The Texas Medical Board on Friday approved regulations (see Chapter 198) that are claimed to ensure safe clinical use of stem cells and other “investigational agents”. The regulations, however, have been criticized as too permissive and opening the door for the sale of dubious treatments.
There has been debate and confusion, even among stem-cell scientists, who usually criticize attempts to use stem cells in the clinic without clinical evidence, as to whether the regulations are aiming to rein in rogue clinicians or to open the door for expanded use.
The support for the new regulations from those already receiving or selling stem cells shows that they are on the permissive side. They were initiated by Governor Rick Perry, who had a stem-cell treatment for back pain last summer, and approved by a board of Perry appointees. And the Centeno-Schultz Clinic in Broomfield, Colorado, which is in a legal tussle with the US Food and Drug Administration (FDA) over its use of unapproved stem cells in orthopaedic surgery, applauded the new regulations as support for “a time honored traditional [sic] of medical innovation that’s responsible for many of the medical advances we take for granted”.
The regulations require those who wish to provide stem cells to patients to get approval either from the FDA — which considers most stem-cell treatments to be under its jurisdiction and requires that they be clinically verified — or an institutional review board (IRB). This latter hurdle is likely to be lower.

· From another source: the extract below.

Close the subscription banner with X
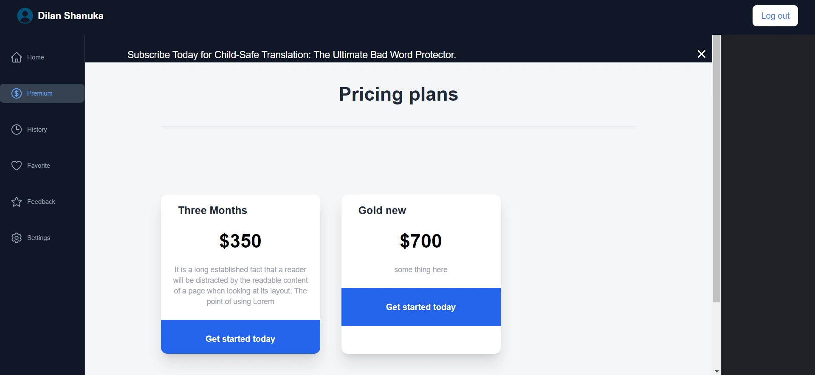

IRBs, say the regulations, “can be affiliated with an academic setting or a Texas licensed hospital, be accredited by the Association for the Accreditation of Human Research Protections Programs, Inc. (AAHRPP), be register by the US Departments of Health and Human Services Office for Human Research Protection… or have received national accreditation by an organization acceptable to the TMB”.
As Leigh Turner, a bioethicist at the University of Minnesota in Minneapolis points out in an 8 April letter to the Texas Medical Board, this broad and ill-defined characterization could include for-profit boards, produce financial conflicts of interest and result in researchers rejected by one IRB “searching for an IRB until they find one that approves whatever studies they wish to conduct”.

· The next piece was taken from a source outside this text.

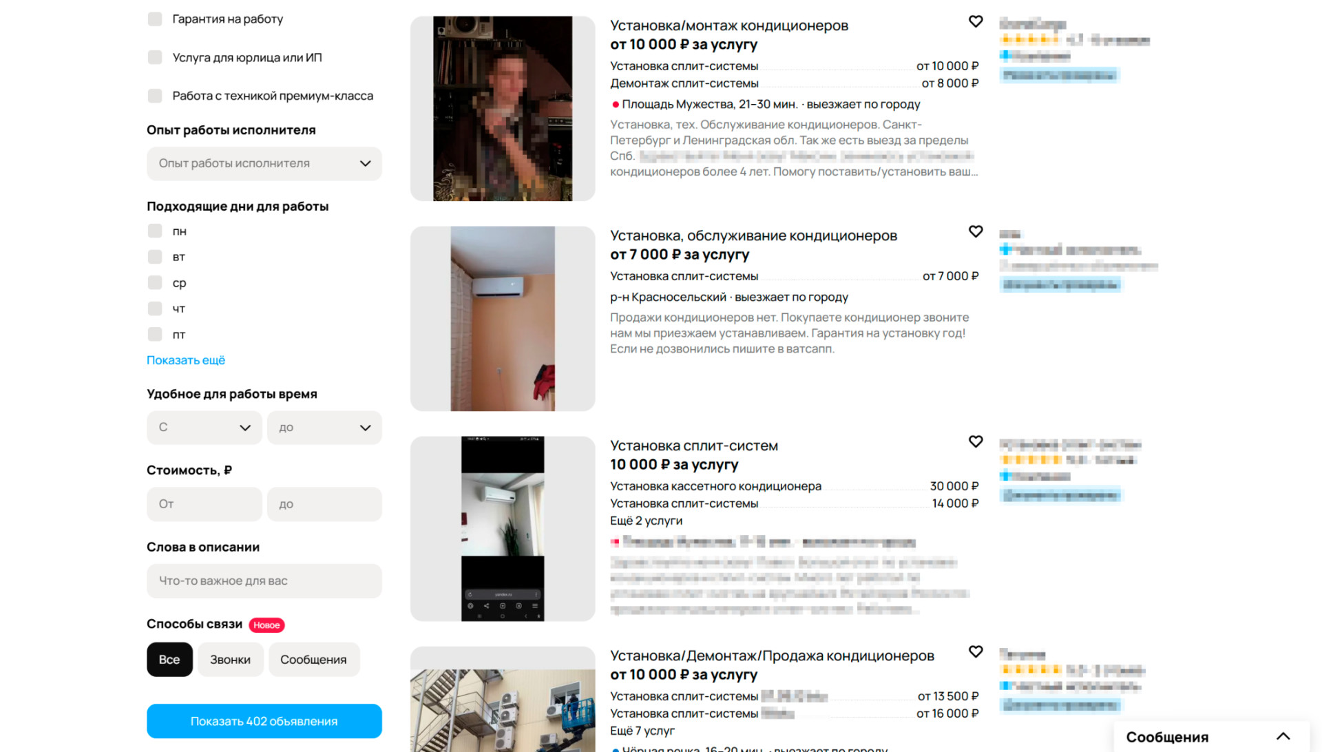This screenshot has height=752, width=1322.
Task: Check Работа с техникой премиум-класса option
Action: (155, 96)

CellTex Therapeutics, a company based outside of Houston, Texas, that has been paying doctors to inject stem cells into patients while denying conducting any such stem-cell procedures, pushed for the regulations to be made even more lax. In a 6 April letter to the Texas Medical Board, CellTex asked for the regulations to be made still more permissive and asked the board to recognize that cells that are not more than “minimally modified” to be exempt even from the need to pass an IRB.
The letter claims that the company’s cells are not more than minimally modified “as defined by federal law”. Present and former FDA officials, however, seem to think that CellTex’s cells are more than minimally modified.
The letter also says that even if the changes are not made, CellTex “will invest the time, finances and other resources necessary to make these therapies available to physicians in Texas”. That’s a strange comment, considering that CellTex has already started supplying physicians without waiting for the regulations to be drafted, much less approved or implemented. The Texas Medical Board’s first chore might be to see how many doctors are already violating the regulations.